The oldest, and indeed the only, Chinese word for iron is 鐵—tie, formerly pronounced tit. It is first mentioned among the tribute-articles of Yu in the Yu-Kung section of the Shoo-King,[392] and the latter has been estimated to date from b.c. 2200–2000. If this be fact, hieroglyphic tablet-writing flourished amongst the ‘Bak’ some five hundred years before the age popularly attributed to the Hebrew Scriptures, and when the Greeks had not begun to form a nation.[393] Either then the Sinologues, like the Sanskritists, have been deluded by the artful native into admitting the preposterous claims to antiquity of culture always advanced by semi-barbarous peoples; or, what is hardly likely, China formed a centre of Turanian civilisation wholly independent of Egypt and Chaldæa. Indeed, there appears to have been some contact of ideas in the matter of writing. The Kemite denoted ‘man’ and ‘eye’ by copying nature; and probably the Chinese did the same.
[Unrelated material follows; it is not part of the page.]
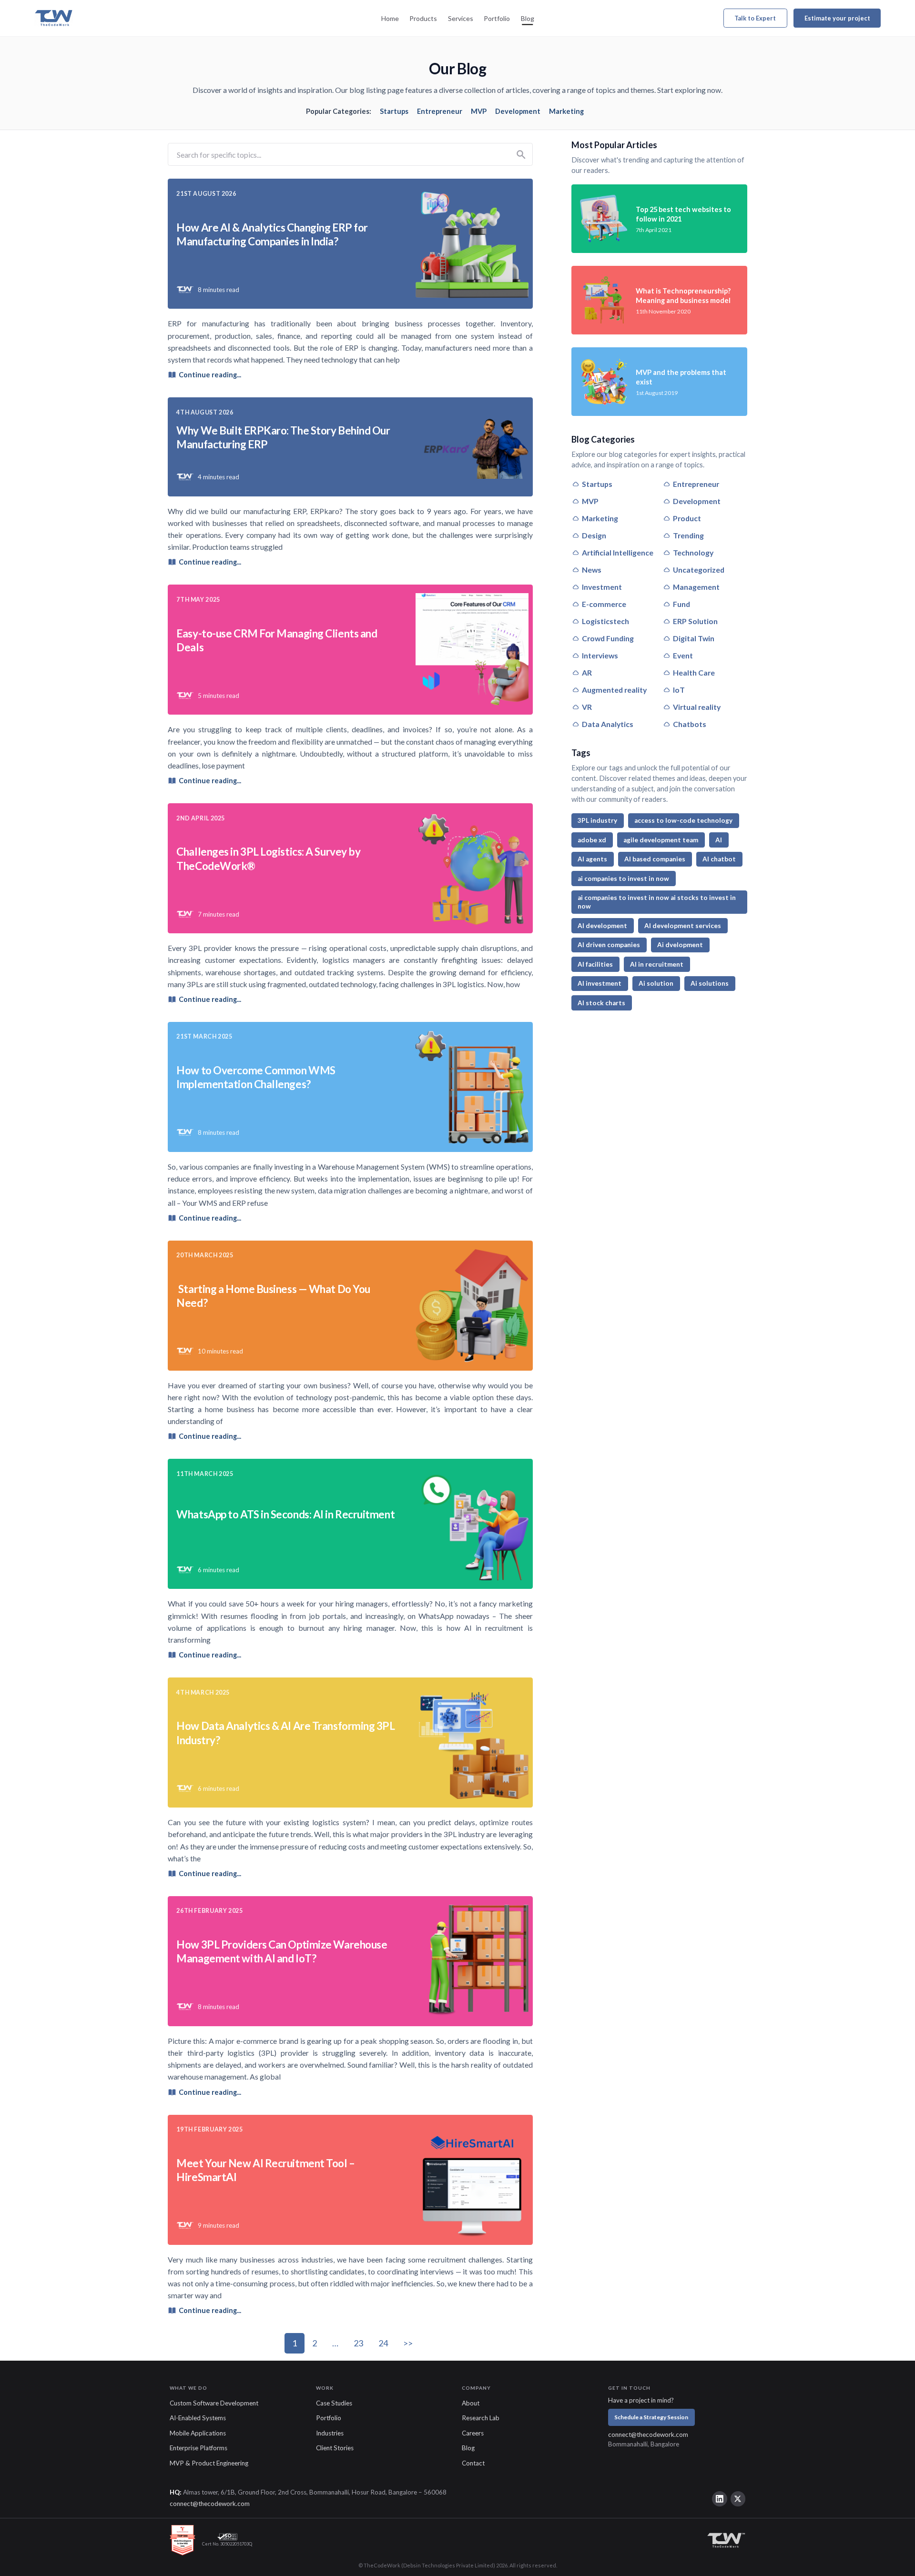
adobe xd (592, 840)
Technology (693, 552)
But the Turanian symbols have lost, by the law of pictorial evanescence, the original forms: ‘man’ has become 人 = jin (No. 9),[394] a pair of legs; and ‘eye’ 目 = mŭh (No. 109), looks as if copied from a cat. The picture-origin of the Assyrian syllabary has also been satisfactorily established by the Rev. W. Haughton, but the later forms are as degraded as in the hieratic and demotic Egyptian.[395]
The passage above alluded to enumerates the articles of tribute as ‘musical gems-stones,’ iron, silver, steel, stones for arrow-heads, and sounding stones, with the skins of bears, great bears, foxes, jackals, and articles woven with their hair.’ Dr. Legge adds in a note: ‘By 鐵 = Tie, we are to understand “soft iron,” and by 鏤 = Low or Lowe, “hard iron” or “steel.” At the time of the Han dynasty, “iron-masters” (鐵宧) were appointed in the several districts of the old Leangchou, to superintend the iron-works. Tsa’e refers to two individuals mentioned in the “Historical Records”; one of the surname Ch’o, (卓氏), and the other of the surname Ch’ing (程), both of this part of the empire, who became so wealthy by their smelting that they were deemed equal to princes.’ According to the Rev. Dr. Edkins, ‘with the exception of this passage there is probably no distinct allusion to iron in writings older than b.c. 1000;’ and his statement seems to establish the date of Chinese technology and civilisation.
About b.c. 400 the celebrated author and philosopher Leih-Tze mentions steel, and describes the process of tempering it. In the ‘K’ang-hi-tse-tien’ (康熙字典), better known as ‘Kanghi’s Dictionary,’ published about a.d. 1710, the author represents the Serican contemporary of Aristotle as saying that ‘a red blade will cut Hu (jade or nephrite) as it would cut mud.’ Mr. Day makes this to mean a ‘reddish-coloured blade,’ red being one of the many tints which a clean surface of steel acquires in the process of tempering. It certainly cannot refer to red-hot steel, which would make no impression upon pietra dura. The description of steel-making in b.c. 400 is so far complete that it names and describes the several kinds. The first treatment produces ‘Twan-Kang’ or ball-steel, so called from the rounded bloom,[396] or ‘Kwan-Kang’ (sprinkled steel), because treated with cold affusion. There is also ‘Wei-Tie’ or false steel. The writer says: ‘When I was sent on official business to Tse-Chow and visited the foundries there, I understood this for the first time. Iron has steel within it, as meal contains vermicelli. Let it be subjected to fire a hundred times or more; it becomes lighter each time. If the firing be continued until the weight does not diminish, it is pure steel.’[397]